Задание A: Представьте строки всех записей, а не текста, в виде нумерованного списка. Пустые строки пропустите.
━━━━━ Исходный текст ━━━━━
Может быть, в эти летние месяцы 1941 года узники Фрэн переживали какое-то затишье: у немцев было много других дел: нападение на Россию, аресты, стычки с Виши... Голодное головокружение - и «ясность мыслей», чтение трудных философских книг - и сны о детстве, о прогулках по Тоомпеа...Чувство «очищения», может быть, даже - смирения, но - тут же строгий выговор за «тщеславие»...
А внизу, в галерее - соломенная шляпка Ирэн, овал ее лица. И - от радости, от боли сжимается сердце... Писать про Ирэн очень трудно: сложнейший, чем-то странный, но обаятельный облик. Ее кузина М. А. Бородина вспоминает: «Мне было 10 лет, когда Мирра Ивановна приехала в Ленинград с Ирэн. Она поразила меня своей прозрачной, «неземной» красотой: высокая, тоненькая, очень элегантная... Белые волосы, совсем светло-голубые глаза... Что-то в ней было фарфоровое, неживое, без красок. Но вдруг - прелестная улыбка, легкость и грациозность движений...»
Прошло лето, осень, ноябрь, когда был окончен «Диалог». Заканчивается и следствие, близится суд - первый большой «показательный» процесс, всколыхнувший всю Францию.
В конце года Борис пишет два больших письма к Ирэн. Первое письмо датировано девятым декабря 1941 года, но должно, как водится, пройти строгую цензуру - поэтому оно и начинается с поздравлений к Новому году. Как это ни трудно, постараюсь перевести эти письма как можно точнее.
«Ирэн, милая.
Наверное, вы получите это письмо к Рождеству и к Новому году. Как хотелось бы провести этот вечер с вами, дома, пожелать вам счастья в Новом году. К сожалению, тут увольнительных не дают. Но мысленно я буду с вами! Ну, что ж, моя дорогая, моя любимая, с Новым годом! И с Новым годом всю нашу семью, всех моих дорогих, очень, очень дорогих. Знаю, что вы будете думать обо мне. Но не жалейте меня, не горюйте обо мне. Иногда мне просто стыдно признаться, как мало меня угнетает тюрьма. Многие люди жестоко страдают от одиночества, от тишины и особенно от вынужденного безделья, которое рождает скуку - самое худшее из зол для человека. Но меня это не коснулось. Ни одиночество, ни тишина меня никогда не страшили, а уж безделье мне никак не угрожает: никогда моя внутренняя жизнь не была столь напряженной, интенсивной. Внешняя деятельность ничего общего с деятельностью истинной не имеет. Созерцать, размышлять, познавать - вот настоящая деятельность. А здесь ничто не отвлекает мои мысли, напротив: в свете тюрьмы я многое вижу отчетливее, яснее. Это почти «суб специе этернитатис» (в свете вечности)..
━━━━━
Задание B: Извлеките из исходного текста выше фрагмент без изменений. Начните с места, где стоят слова «Прошло лето, осень, ноябрь, когда», и остановитесь после слов «как можно точнее.».
━━━━━ Данные для упражнения ━━━━━
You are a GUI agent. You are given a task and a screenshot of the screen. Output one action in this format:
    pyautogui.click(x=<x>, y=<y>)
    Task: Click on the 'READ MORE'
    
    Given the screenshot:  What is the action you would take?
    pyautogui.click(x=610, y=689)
━━━━━
Правильный ответ A:
1. You are a GUI agent. You are given a task and a screenshot of the screen. Output one action in this format:
2.     pyautogui.click(x=<x>, y=<y>)
3.     Task: Click on the 'READ MORE'
4.     Given the screenshot:  What is the action you would take?
5.     pyautogui.click(x=610, y=689)

Правильный ответ B:
Прошло лето, осень, ноябрь, когда был окончен «Диалог». Заканчивается и следствие, близится суд - первый большой «показательный» процесс, всколыхнувший всю Францию.
В конце года Борис пишет два больших письма к Ирэн. Первое письмо датировано девятым декабря 1941 года, но должно, как водится, пройти строгую цензуру - поэтому оно и начинается с поздравлений к Новому году. Как это ни трудно, постараюсь перевести эти письма как можно точнее.